→ **Data provided**:
****************************************

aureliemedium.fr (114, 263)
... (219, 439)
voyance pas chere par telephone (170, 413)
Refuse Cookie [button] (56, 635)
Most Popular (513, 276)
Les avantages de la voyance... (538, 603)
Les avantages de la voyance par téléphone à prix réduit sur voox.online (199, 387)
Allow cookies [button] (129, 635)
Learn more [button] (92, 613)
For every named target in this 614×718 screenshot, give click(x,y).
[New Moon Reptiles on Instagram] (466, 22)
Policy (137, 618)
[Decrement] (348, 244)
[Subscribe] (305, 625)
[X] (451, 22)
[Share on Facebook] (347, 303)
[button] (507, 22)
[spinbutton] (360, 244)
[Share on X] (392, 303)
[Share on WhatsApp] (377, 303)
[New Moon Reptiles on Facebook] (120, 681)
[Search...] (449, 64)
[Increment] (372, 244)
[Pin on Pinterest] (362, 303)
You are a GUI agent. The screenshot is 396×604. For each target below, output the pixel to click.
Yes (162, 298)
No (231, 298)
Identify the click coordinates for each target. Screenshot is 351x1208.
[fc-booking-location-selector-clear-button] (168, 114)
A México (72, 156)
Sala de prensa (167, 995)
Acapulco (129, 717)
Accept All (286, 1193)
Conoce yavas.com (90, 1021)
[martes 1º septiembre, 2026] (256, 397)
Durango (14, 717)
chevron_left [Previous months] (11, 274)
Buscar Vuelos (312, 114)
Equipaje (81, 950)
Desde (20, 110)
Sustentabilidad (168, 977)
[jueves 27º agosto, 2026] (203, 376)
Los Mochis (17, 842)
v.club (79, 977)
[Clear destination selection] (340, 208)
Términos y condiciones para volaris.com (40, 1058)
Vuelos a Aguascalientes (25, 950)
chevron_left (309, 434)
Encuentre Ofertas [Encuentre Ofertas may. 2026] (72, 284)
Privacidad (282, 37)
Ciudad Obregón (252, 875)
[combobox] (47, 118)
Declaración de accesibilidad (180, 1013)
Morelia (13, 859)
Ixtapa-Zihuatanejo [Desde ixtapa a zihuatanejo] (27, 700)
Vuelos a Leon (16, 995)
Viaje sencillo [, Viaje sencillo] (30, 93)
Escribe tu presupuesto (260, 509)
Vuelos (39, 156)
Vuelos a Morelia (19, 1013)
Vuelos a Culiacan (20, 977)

****************************************

→ **What needs to be done**: Reproduce every one of the lines above, replacing each "Vuelos" with "Flights" and leaving everything else untouched.

→ **Solution to this exercise**:
aureliemedium.fr (114, 263)
... (219, 439)
voyance pas chere par telephone (170, 413)
Refuse Cookie [button] (56, 635)
Most Popular (513, 276)
Les avantages de la voyance... (538, 603)
Les avantages de la voyance par téléphone à prix réduit sur voox.online (199, 387)
Allow cookies [button] (129, 635)
Learn more [button] (92, 613)
For every named target in this 614×718 screenshot, give click(x,y).
[New Moon Reptiles on Instagram] (466, 22)
Policy (137, 618)
[Decrement] (348, 244)
[Subscribe] (305, 625)
[X] (451, 22)
[Share on Facebook] (347, 303)
[button] (507, 22)
[spinbutton] (360, 244)
[Share on X] (392, 303)
[Share on WhatsApp] (377, 303)
[New Moon Reptiles on Facebook] (120, 681)
[Search...] (449, 64)
[Increment] (372, 244)
[Pin on Pinterest] (362, 303)
You are a GUI agent. The screenshot is 396×604. For each target below, output the pixel to click.
Yes (162, 298)
No (231, 298)
Identify the click coordinates for each target. Screenshot is 351x1208.
[fc-booking-location-selector-clear-button] (168, 114)
A México (72, 156)
Sala de prensa (167, 995)
Acapulco (129, 717)
Accept All (286, 1193)
Conoce yavas.com (90, 1021)
[martes 1º septiembre, 2026] (256, 397)
Durango (14, 717)
chevron_left [Previous months] (11, 274)
Buscar Flights (312, 114)
Equipaje (81, 950)
Desde (20, 110)
Sustentabilidad (168, 977)
[jueves 27º agosto, 2026] (203, 376)
Los Mochis (17, 842)
v.club (79, 977)
[Clear destination selection] (340, 208)
Términos y condiciones para volaris.com (40, 1058)
Flights a Aguascalientes (25, 950)
chevron_left (309, 434)
Encuentre Ofertas [Encuentre Ofertas may. 2026] (72, 284)
Privacidad (282, 37)
Ciudad Obregón (252, 875)
[combobox] (47, 118)
Declaración de accesibilidad (180, 1013)
Morelia (13, 859)
Ixtapa-Zihuatanejo [Desde ixtapa a zihuatanejo] (27, 700)
Flights a Leon (16, 995)
Viaje sencillo [, Viaje sencillo] (30, 93)
Escribe tu presupuesto (260, 509)
Flights (39, 156)
Flights a Morelia (19, 1013)
Flights a Culiacan (20, 977)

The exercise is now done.